START SELECTED TEXT

Neither have any qualification to be in the positions they are.

This is evidenced by the state of our finances (Balls/Brown)

The destruction of a once fine education system (Various/Balls)

What a shame we cannot prosecute them for treason, for treasonous they surely are.
Barry Hunt @ 31 weeks ago
Brown and his government were history long before the expenses scandal erupted.

I don't belong to any political party, so I'll not be disappointed.

It is a tad simplistic to say that most politicians are self-serving scum - and those that aren't are the really dangerous ones. But the scepticism implied in such a statement is healthier than belief in 'socialism' or the altruistic endeavours of Labour.

I'll vote for whichever party promises to do less.

Less interference, less taxes, less public sector, less control, less rules and regulations, less public spending, less public employees, less foreign wars, less red tape, less dictats, less MPs, less EU, less government, etc. etc.
Max Sceptic @ 31 weeks ago
"In retrospect I think those 364 economists had a very good long term outlook on things.....lol judging from where we are with the banks."

Ralph, there were many thing plain wrong with your above post. If them skim through them all you will no doubt mistake my points as being tribal goal scoring and quickly retort without stopping to think. So instead I have found you a book to read, its a free pdf and quite a short book.

You clearly have no idea what those 364 economists were talking about in the first place, let alone why they were wrong. So read up and try to further your economic understanding just a little bit: http://www.iea.org.uk/files/upld-publication310pdf
James - Man of the Right @ 31 weeks ago
She is, and I do.

END SELECTED TEXT
START SUPPLIED DATA

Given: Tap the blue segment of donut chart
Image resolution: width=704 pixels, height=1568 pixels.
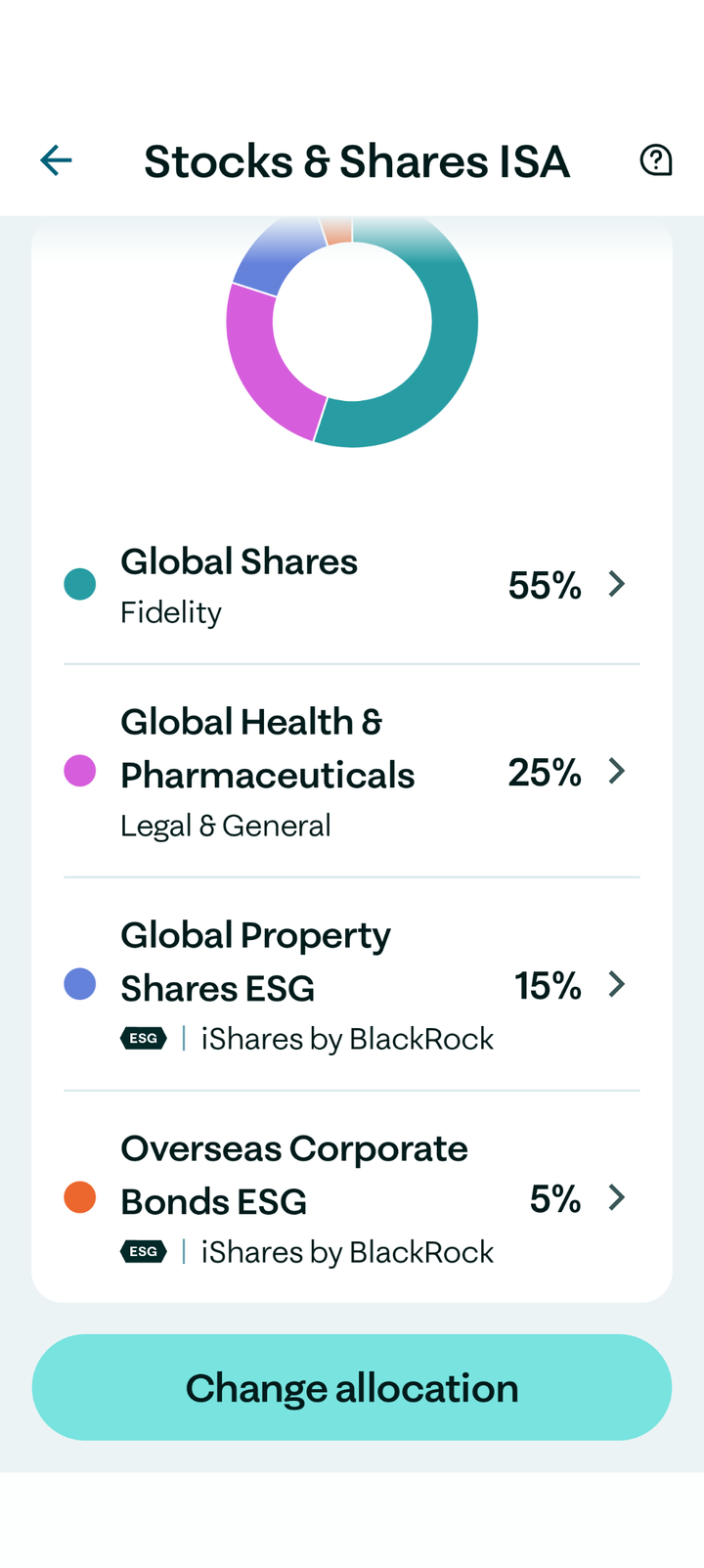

END SUPPLIED DATA

* _YOUR GOAL_
Please rewrite the comment thread starting at "What a shame" and ending at "expenses scandal erupted.", putting "banking crisis" in place of "expenses scandal".

* _OUTPUT FOR THIS EXERCISE_
What a shame we cannot prosecute them for treason, for treasonous they surely are.
Barry Hunt @ 31 weeks ago
Brown and his government were history long before the banking crisis erupted.